▶ **TO DO**: The required output is the lines of the listing from the beginning through the line containing "Task: Download the Core build link", each copied exactly, without any pictures.

▶ **RECORDS SHOWN**:
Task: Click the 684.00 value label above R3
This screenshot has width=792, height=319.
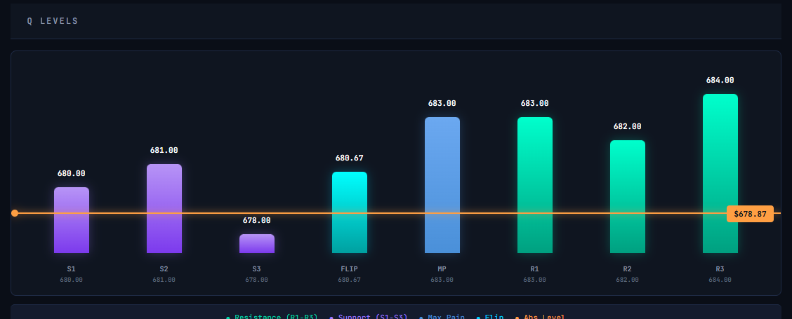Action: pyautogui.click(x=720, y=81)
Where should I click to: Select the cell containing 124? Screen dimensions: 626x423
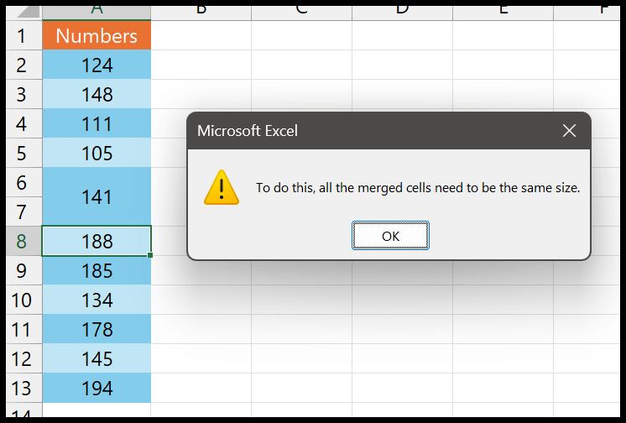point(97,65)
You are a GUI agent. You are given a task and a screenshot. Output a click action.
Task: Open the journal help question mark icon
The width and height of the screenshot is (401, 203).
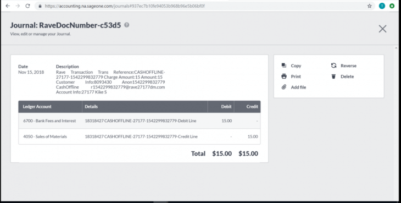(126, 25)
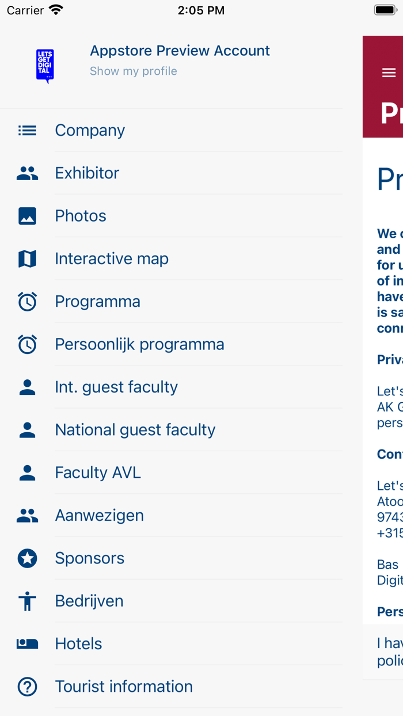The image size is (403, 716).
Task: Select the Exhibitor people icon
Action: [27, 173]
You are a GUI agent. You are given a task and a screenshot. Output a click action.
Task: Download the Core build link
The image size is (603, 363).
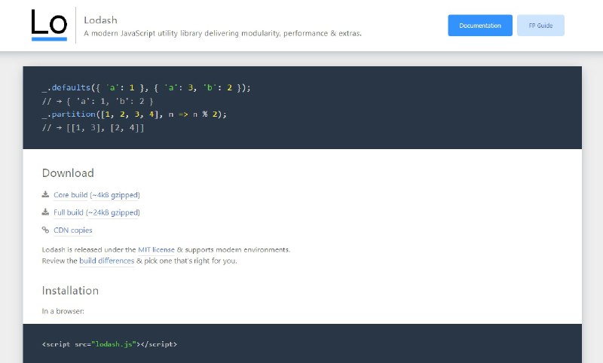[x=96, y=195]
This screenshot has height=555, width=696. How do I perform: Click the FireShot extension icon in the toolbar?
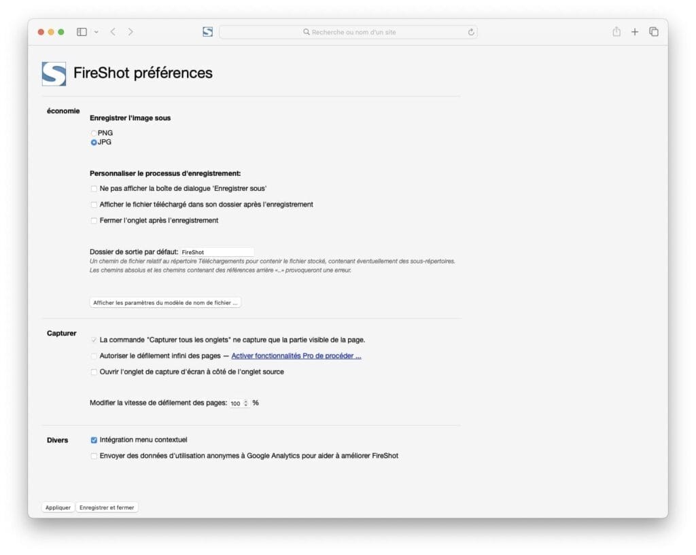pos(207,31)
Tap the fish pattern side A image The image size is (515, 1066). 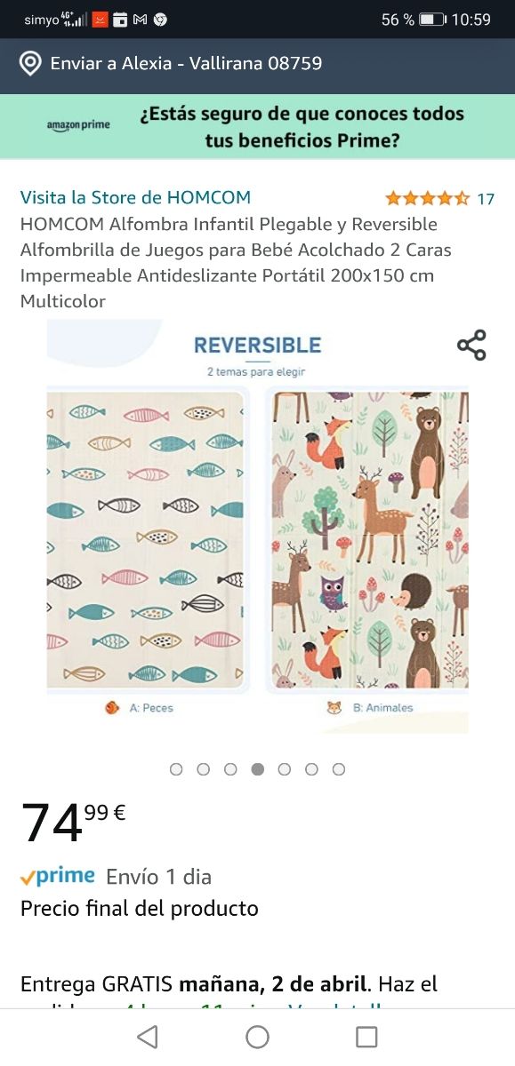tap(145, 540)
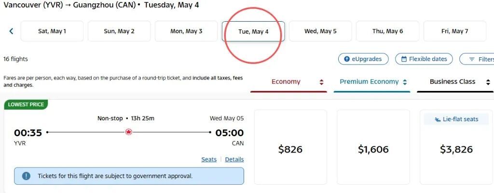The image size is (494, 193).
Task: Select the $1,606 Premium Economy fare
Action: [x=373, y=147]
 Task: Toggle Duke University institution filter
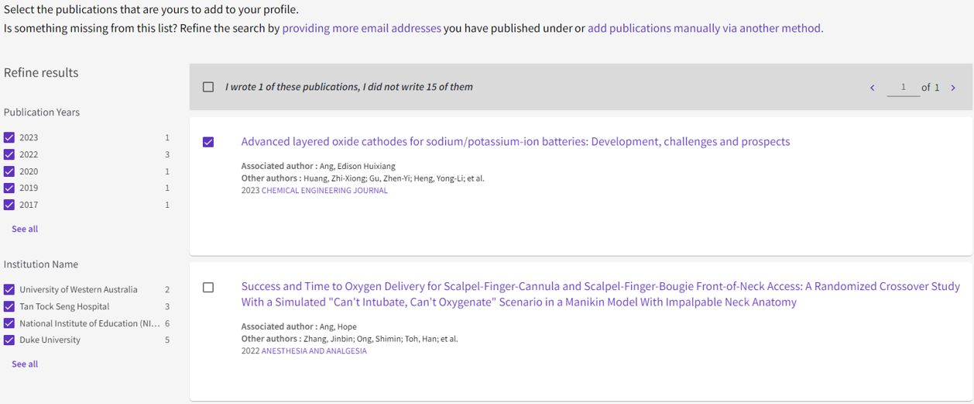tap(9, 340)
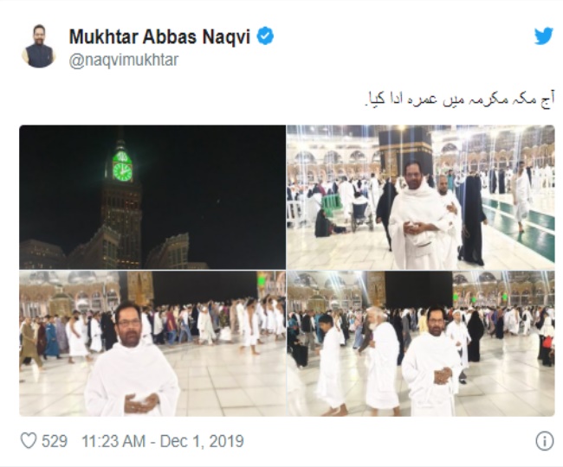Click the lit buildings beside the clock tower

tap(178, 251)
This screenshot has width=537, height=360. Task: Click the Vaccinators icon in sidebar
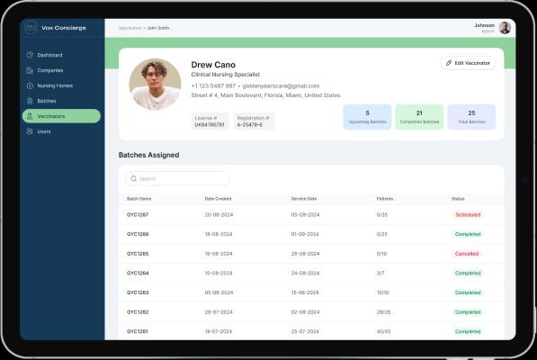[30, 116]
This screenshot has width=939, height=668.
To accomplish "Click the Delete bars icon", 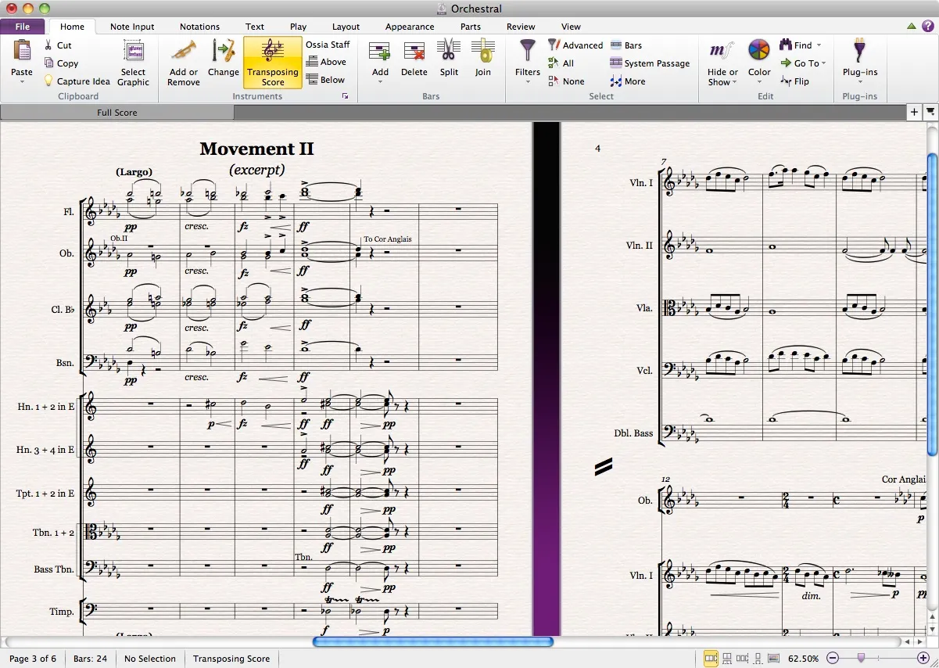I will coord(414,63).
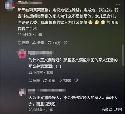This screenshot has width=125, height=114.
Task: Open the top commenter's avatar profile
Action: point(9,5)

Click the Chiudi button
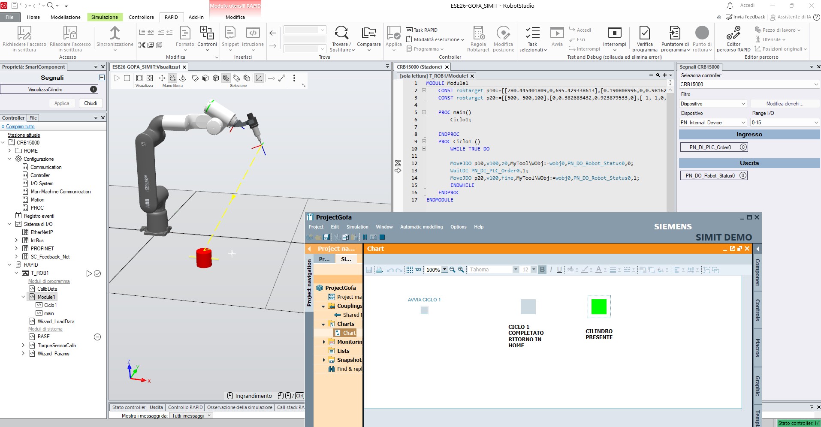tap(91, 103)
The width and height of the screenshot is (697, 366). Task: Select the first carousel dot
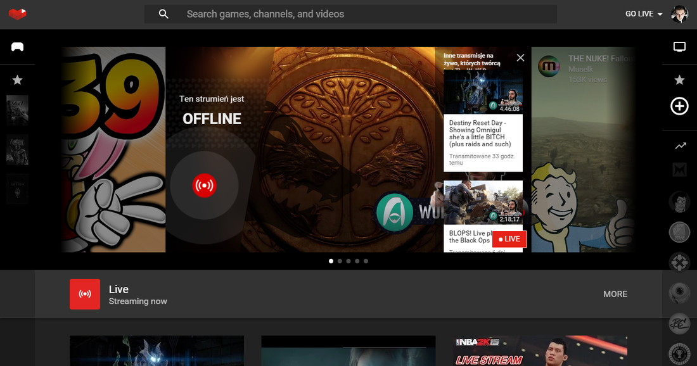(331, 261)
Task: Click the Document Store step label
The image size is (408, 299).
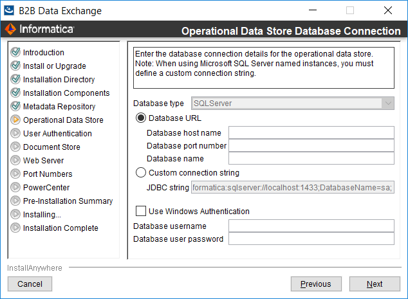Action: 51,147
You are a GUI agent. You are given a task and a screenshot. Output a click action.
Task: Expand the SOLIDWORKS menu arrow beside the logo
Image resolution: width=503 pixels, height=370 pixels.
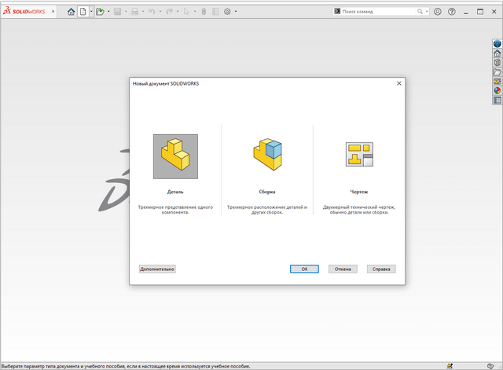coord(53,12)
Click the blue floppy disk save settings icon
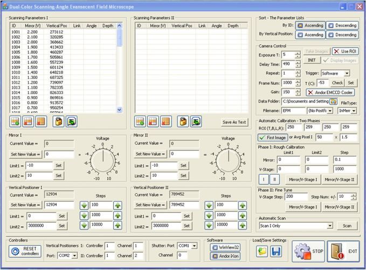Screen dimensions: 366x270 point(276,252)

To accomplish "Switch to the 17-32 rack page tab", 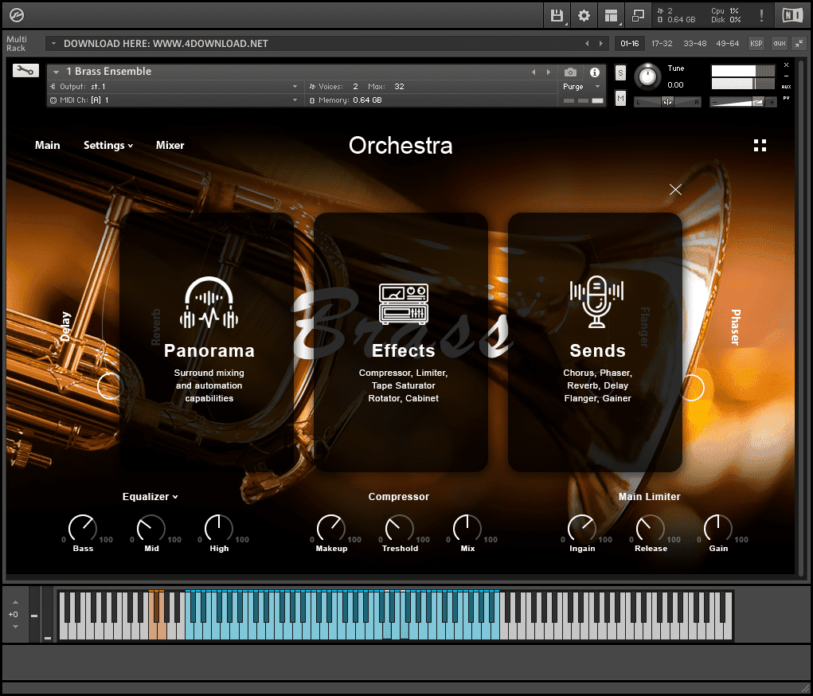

▶ **ANSWER TO THIS PROBLEM**:
Task: Click the 684.00 value label above R3
This screenshot has width=792, height=319.
Action: pyautogui.click(x=720, y=81)
Where should I click to: Select the cell containing 124? Screen dimensions: 626x423
point(97,65)
You are a GUI agent. You are given a task and a screenshot. Output a click action.
Task: Open the journal help question mark icon
The width and height of the screenshot is (401, 203).
(126, 25)
The image size is (403, 716).
Task: Select the Exhibitor people icon
Action: [27, 173]
You are a GUI agent. You are given a task and a screenshot. Output a click action.
Task: Download the Core build link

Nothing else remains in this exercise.